Every so often I receive angry messages from blog readers who insist I am wrong to be bearish of stocks and corporate bonds. My first point would be, no one has to read my thoughts. If one is confident in their own investment rules and assessments, they should be content to follow them and make their own management decisions. Sending angry messages to me is a complete waste of time.
Second, I am a fundamental financial analyst, and my partner a technical analyst, and the ruleset we adopted when we founded our asset management firm is fundamentally and technically based and drawn from 200 years of historical analysis, and 30 years of live experience as money managers. We don’t change our rules when our measurements signal negative investment prospects, and, no, prospects do not get better the more over-valued assets become–quite the opposite.
No approach gets to outperform through every phase of each investment cycle so thinking people must accept that. We exercise allocation discipline and are not able to buy assets that measure as egregiously overvalued because doing so knowingly is negligent and highly likely to end in financial losses for ourselves and the clients who trust us with their life savings. Again, being angry with us for doing the job we are trained and hired to do, makes no sense.
Facts will be faced one way and another, and reality exists whether we acknowledge it or not. If we have no meaningful investment rules or restrictions, then we are straight-up gamblers, and the house will eventually take our money; believing or hoping otherwise is illogical.
We have all lived through a record asset price expansion cycle since 2009, and that makes return prospects over the next decade much worse not better–accept this truth, or not.
This table of historically relevant valuation metrics for S&P 500 stocks speaks for itself.
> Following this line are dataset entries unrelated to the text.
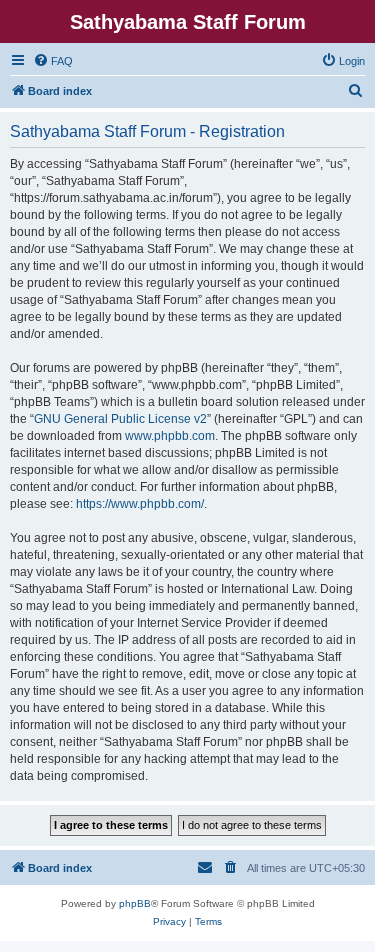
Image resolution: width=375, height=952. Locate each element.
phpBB (135, 903)
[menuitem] (53, 61)
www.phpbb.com (170, 436)
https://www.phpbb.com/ (140, 504)
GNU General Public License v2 (120, 419)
The first seven ratios average in the rarified 85 to 99th percentile of historical incidents, and the last two register in the lower half and third of historical yields (because prices are so high).
The next chart plots the price to cyclically adjusted backward-looking earnings expansion and contraction cycles in US stocks since 1881. Here, we can see that the current multiple expansion cycle matches 1921 to 1929 and is second only to the 1982 to 2000 expansion. In addition, we can see that every single expansion cycle has been followed by a contraction cycle of similar magnitude, which corrected valuations from above the long term mean to well below it–hence restoring the long term mean. It’s just the way it works.
In terms of price to sales, shown here since 1990, we can see that the current expansion (in red) has surpassed the previous all-time bubble peak of 2000, even as it remains below the delirious price to forward estimated earnings top of 2000 (in black), whereafter stocks tanked and spent a decade trying to make back losses.
In the final chart below, we can see that the tech-heavy NASDAQ (in blue) has outperformed the S&P (in orange) this cycle, by even more than the tech bubble of 1998 to 2ooo. As Lance Roberts points out today, both markets are now trading more than 3-standard deviations above their 200-week moving averages, in one of just four other such extreme and short-lived occurrences of the past 25 years (blue boxes).
Meanwhile, present holders face massive downside, most with little ability to tolerate losses or even modest returns going forward.
Last month, John Hussman offered the following performance summary of the most widely held ‘blue-chip’ stocks following the three most comparable valuation extremes in history. Holding funds, ETFs or managed accounts of them is not defensive.
“The delusion was that these companies were so good that it didn’t matter what you paid for them; their inexorable growth would bail you out.” – Forbes Magazine, 1977, The Nifty Fifty Revisited
This the reality currently priced into stocks; denial is no antidote. As they say in the casinos, “Know your limit, play within it.”